Domande:
1. Rispondi alle domande seguenti sull'articolo sul rapporto Federlazio, una per riga, e contrassegna le risposte con le stesse lettere.
(a) In quale sede è stato presentato il rapporto?
(b) Chi è il presidente di Federlazio?
(c) Quale prestazione eliminata viene citata da Tabacchiera?
2. Indica se ciascuna affermazione concorda con l'articolo sul rapporto Federlazio. Rispondi sì o no e cita testualmente le parole decisive.
(a) Il rapporto esamina l'azione del governo regionale da luglio 2006 a maggio 2007.
(b) Federlazio ha criticato i finanziamenti della Regione per le strade provinciali e comunali.
(c) Il ricorso al Tar è stato annunciato da Andrea Mondello.
3. Estrai dall'articolo sul rapporto Federlazio il tratto compreso tra "Molte ombre e" e "sindaco di Roma.", riportandolo parola per parola.

Testo di partenza:
Le piccole e medie imprese alzano la voce

Molte ombre e poche luci per la sanità, le opere pubbliche e il credito nel Rapporto dell’Osservatorio Antonio Nori sull’azione del governo regionale da luglio 2006 a maggio 2007. Il report è stato realizzato dalla Federlazio, l’associazione delle piccole e medie imprese della nostra regione Lazio, ed è stato presentato ieri alla Camera di Commercio di Roma. Ma a tenere banco è soprattutto il ricorso al Tar annunciato dal presidente della stessa Camera di Commercio, Andrea Mondello, contro la nomina di Fabio Ciani a presidente dell’Authority portuale di Civitavecchia. L’iniziativa di Mondello, da sempre vicino a Walter Veltroni, sembra acuire sempre più il clima da guerra fredda fra Marrazzo e il sindaco di Roma.
Sul fronte della sanità pubblica il presidente di Federlazio, Massimo Tabacchiera, ha dato atto a Marrazzo degli sforzi per fronteggiare il debito. Ma ha anche contestato al governatore l’aumento dell’Irap, che pesa come un macigno sulle aziende del comparto, e i tanti «tagli alla sanità privata accreditata - ha detto Tabacchiera - che hanno causato l’eliminazione di una serie di prestazioni, come la fisiokinesiterapia antidolorifica, che colpisce soprattutto la popolazione più bisognosa e disagiata come gli anziani». Quanto al comparto edile, Federlazio ha apprezzato i finanziamenti della Regione per migliorare le strade provinciali e comunali. Ma resta il problema degli appalti: «Il settore delle costruzioni è di fatto monopolizzato da pochi grandi gruppi, che hanno estromesso le piccole e medie imprese lasciando loro il ruolo di subappaltatrici - ha affermato Tabacchiera -. Vanno rivisti i sistemi di gara». Sul credito, infine, secondo Federlazio, le difficoltà ruotano sul ruolo da assegnare a Unionfidi e a quello che dovrà avere la Bil, Banca Impresa Lazio. In sostanza, l’indice punta sull’assenza di uno strumento agile e moderno per l’accesso al credito destinato alle imprese.

Dati archiviati:

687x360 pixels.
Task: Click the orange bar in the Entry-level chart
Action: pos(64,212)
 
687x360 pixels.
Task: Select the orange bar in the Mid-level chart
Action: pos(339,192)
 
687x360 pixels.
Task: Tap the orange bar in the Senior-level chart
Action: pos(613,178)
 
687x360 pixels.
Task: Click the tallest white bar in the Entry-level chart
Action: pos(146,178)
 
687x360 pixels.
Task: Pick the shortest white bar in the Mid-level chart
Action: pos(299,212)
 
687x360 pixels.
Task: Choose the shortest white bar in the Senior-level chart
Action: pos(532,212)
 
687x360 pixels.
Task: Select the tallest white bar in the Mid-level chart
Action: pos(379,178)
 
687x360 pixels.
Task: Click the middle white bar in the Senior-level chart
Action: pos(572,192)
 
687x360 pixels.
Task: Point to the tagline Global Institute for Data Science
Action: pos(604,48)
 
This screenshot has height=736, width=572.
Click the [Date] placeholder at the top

==

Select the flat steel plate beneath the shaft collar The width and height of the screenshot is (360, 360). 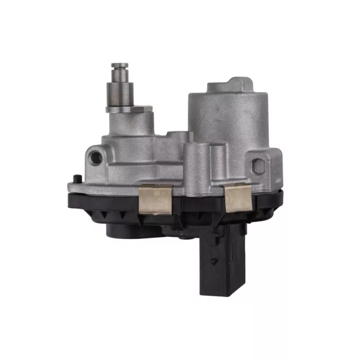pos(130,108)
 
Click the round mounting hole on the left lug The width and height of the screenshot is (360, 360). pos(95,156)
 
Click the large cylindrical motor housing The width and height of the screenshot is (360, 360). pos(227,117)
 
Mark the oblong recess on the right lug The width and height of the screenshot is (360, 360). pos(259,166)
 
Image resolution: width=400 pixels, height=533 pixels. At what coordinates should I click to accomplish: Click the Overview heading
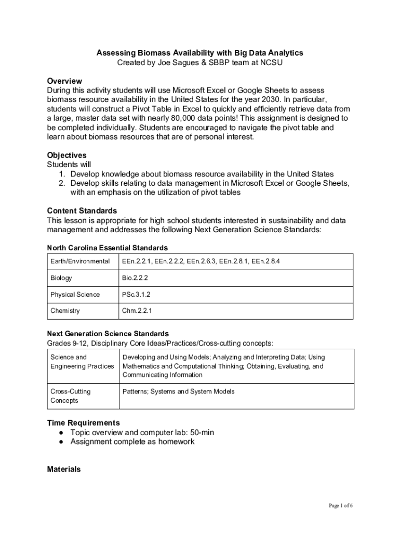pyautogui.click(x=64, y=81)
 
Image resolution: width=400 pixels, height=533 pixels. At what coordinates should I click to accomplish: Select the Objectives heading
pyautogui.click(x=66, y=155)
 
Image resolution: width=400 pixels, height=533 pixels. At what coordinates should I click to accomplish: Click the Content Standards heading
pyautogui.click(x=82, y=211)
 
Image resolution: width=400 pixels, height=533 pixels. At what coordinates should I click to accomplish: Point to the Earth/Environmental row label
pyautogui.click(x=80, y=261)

---

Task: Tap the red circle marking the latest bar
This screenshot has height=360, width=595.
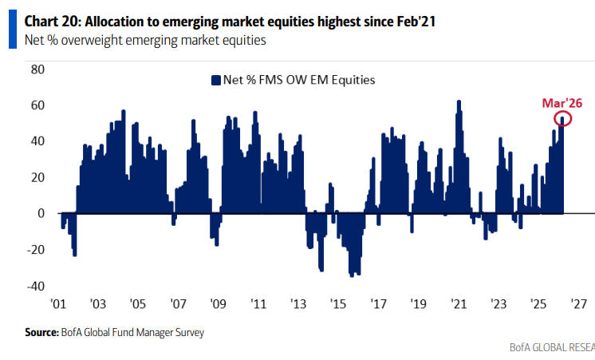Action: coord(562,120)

Risposte:
1.
(a) Alla Camera di Commercio di Roma.
(b) Massimo Tabacchiera.
(c) La fisiokinesiterapia antidolorifica.

2.
(a) Sì: «sull’azione del governo regionale da luglio 2006 a maggio 2007».
(b) No: «Federlazio ha apprezzato i finanziamenti della Regione per migliorare le strade provinciali e comunali».
(c) Sì: «il ricorso al Tar annunciato dal presidente della stessa Camera di Commercio, Andrea Mondello».

3.
Molte ombre e poche luci per la sanità, le opere pubbliche e il credito nel Rapporto dell’Osservatorio Antonio Nori sull’azione del governo regionale da luglio 2006 a maggio 2007. Il report è stato realizzato dalla Federlazio, l’associazione delle piccole e medie imprese della nostra regione Lazio, ed è stato presentato ieri alla Camera di Commercio di Roma. Ma a tenere banco è soprattutto il ricorso al Tar annunciato dal presidente della stessa Camera di Commercio, Andrea Mondello, contro la nomina di Fabio Ciani a presidente dell’Authority portuale di Civitavecchia. L’iniziativa di Mondello, da sempre vicino a Walter Veltroni, sembra acuire sempre più il clima da guerra fredda fra Marrazzo e il sindaco di Roma.